■ What you have to do:
Show each line of the records in which the word "agent" occurs.

■ Information:

───

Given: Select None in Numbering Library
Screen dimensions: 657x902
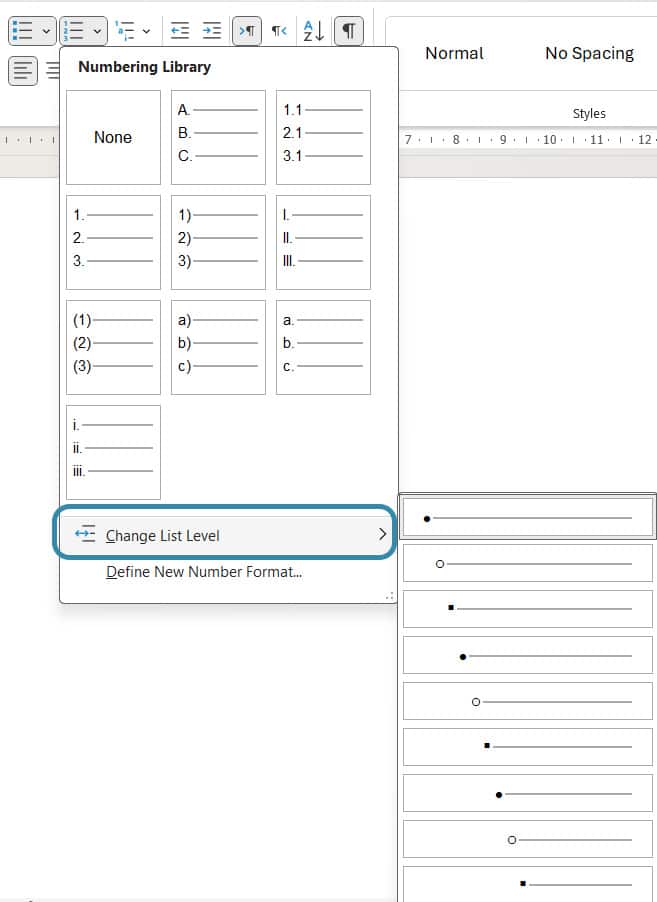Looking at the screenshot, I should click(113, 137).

───

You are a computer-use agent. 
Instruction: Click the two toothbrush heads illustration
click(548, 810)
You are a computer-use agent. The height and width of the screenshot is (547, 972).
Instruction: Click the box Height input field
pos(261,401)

───

■ Reply:
You are a computer-use agent. 
You are a computer-use agent. The height and width of the screenshot is (547, 972).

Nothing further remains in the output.